TAPUT – Di tempat lain, namanya durian. Tapi di sini, namanya tarutung. Ya, Tarutung Ibu Kota Kabupaten Tapanuli Utara itu mengambil nama durian, dalam bahasa Batak, tarutung.
Dikisahkan, di Tapanuli Utara (Taput) ada pohon besar yang memiliki nilai sejarah. Menjadi saksi bisu perjalanan panjang dan hiruk pikuk kehidupan dan perkembangan zaman masyarakat sekitarnya, dari dulu sampai sekarang. Pohon itu bernama pohon tarutung, punya makna tersendiri di sana.
Letaknya berada di Jalan Suprapto Tarutung atau lebih tepatnya di depan Rumah Dinas Bupati Taput. Sekitar 10 sampai 15 meter menurun dari lokasi pohon, langsung berada di Jalan SM Raja Tarutung.
Konon, di bawah pohon tarutung ini dulunya merupakan salah satu sentra pertemuan dan tempat persinggahan para Raja Bius (tokoh-tokoh adat) Batak, yang datang dari berbagai penjuru di Wilayah Tapanuli. Seperti dari Toba, Humbang Hasundutan, Samosir, dan Dairi. Begitu juga yang datang dari Sibolga, Sipirok, dan Tapanuli Tengah (Tapteng).
Seringnya pertemuan para tokoh tokoh di tempat ini, nama tarutung sering disebutkan. Belakangan, nama pohon itu ditetapkan menjadi nama Ibu Kota Pemerintah Daerah Tingkat II (DATI II) Tapanuli Utara hingga sekarang.
Menurut penuturan salah seorang warga Kota Tarutung, Jansen Simanjuntak, bahwa pohon durian ini menjadi identitas Kota Tarutung, yang juga dikenal sebagai daerah Silindung. Tempat ini, kata dia, berkembang menjadi lokasi transaksi bagi para pedagang dari luar daerah.
“Para pedagang dari kawasan Rura Silindung maupun dari luar (misalnya Siborongborong, Sibolga, Balige) sering memanfaat kesejukan pohon tarutung sebagai lokasi transaksi, sehingga kini pohon durian ini menjadi identitas kota,” ujar pria berusia 69 tahun itu, saat berbincang dengan NINNA.ID baru-baru ini.
Diceritakannya, konon sebelum Tarutung menjadi kota seperti sekarang, kawasan ini merupakan rawa.
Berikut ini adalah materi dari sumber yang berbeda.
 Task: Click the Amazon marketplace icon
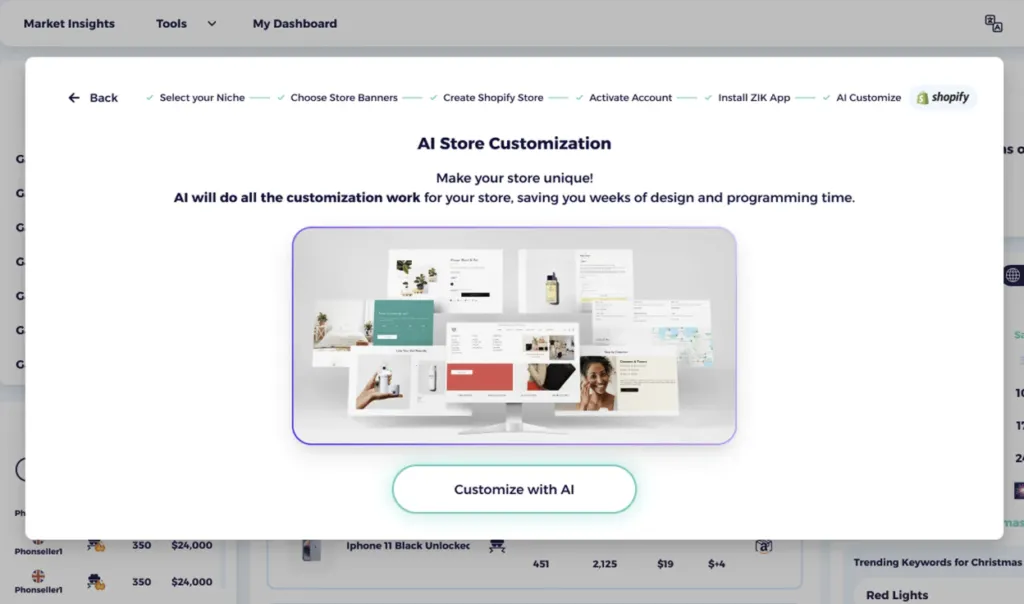coord(764,546)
Pusat perdagangan sebelumnya ada di Saitnihuta yang disebut Onan Sitahuru (sekarang Hutatoruan IV).
“Namun masyarakat di kawasan Silindung cenderung memanfaatkan lahan sekitar pohon tarutung (durian) itu menjadi tempat pertemuan dan transaksi perdagangan,” ujarnya, mengingat kisah para orang tua terdahulu.
Hilangnya rawa dari daerah itu, diduga berkaitan dengan kedatangan bangsa Belanda di wilayah Silindung dipenghujung abad XVIII. Saat itu dimulai pembangun di daerah Silindung dengan bangunan kayu yang tertata rapi dan sekaligus membenahi aliran Sungai Sigeaon.
“Sehingga daerah dan kawasan ini tidak lagi menjadi rawa. Lambat laun sudah menjadi kawasan pemukiman yang mulai padat penduduk disebutlah Kota Tarutung,” sambungnya.
Setelah melintasi jaman, pohon durian Tarutung ini masih tetap hidup dan setia menemani Rura Silindung. Bahkan, pohon ini semakin tumbuh besar dan tetap berbuah.
Saat ini, di sekitar pohon dijadikan warga sekitar sebagai tempat bersantai, berteduh sembari menikmati udara segar. Jika sedang traveling ke Kota Tarutung, jangan lupa untuk mengabadikan momen anda di pohon durian bersejarah ini.